Exercise:
In the data below, find every line with the word "width" and copy it.

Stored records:
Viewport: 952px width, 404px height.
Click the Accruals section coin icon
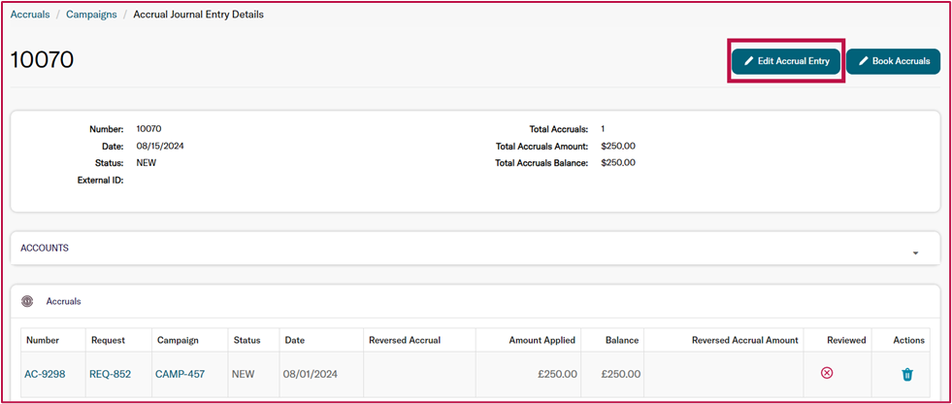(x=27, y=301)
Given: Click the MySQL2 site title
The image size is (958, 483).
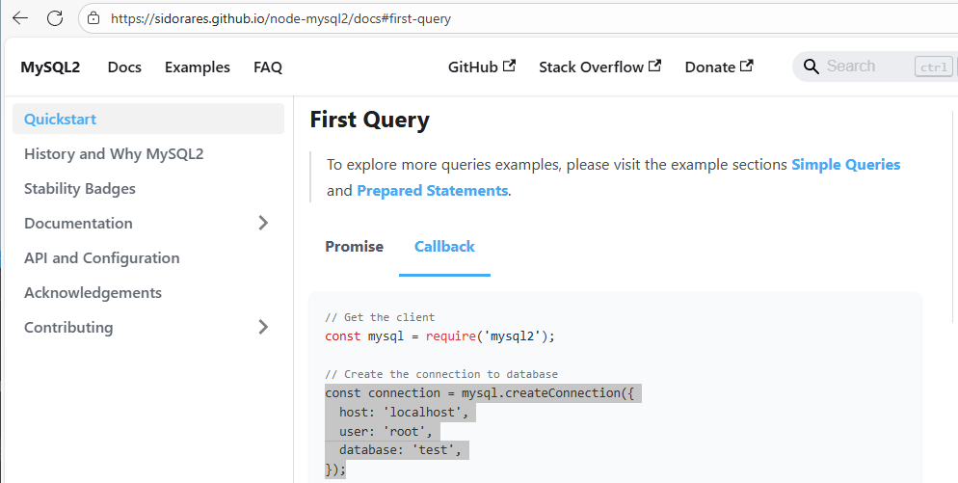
==
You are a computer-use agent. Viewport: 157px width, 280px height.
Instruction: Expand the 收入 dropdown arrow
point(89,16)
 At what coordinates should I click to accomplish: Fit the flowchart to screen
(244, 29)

Answer area:
Viewport: 952px width, 404px height.
You are a computer-use agent. Viewport: 157px width, 280px height.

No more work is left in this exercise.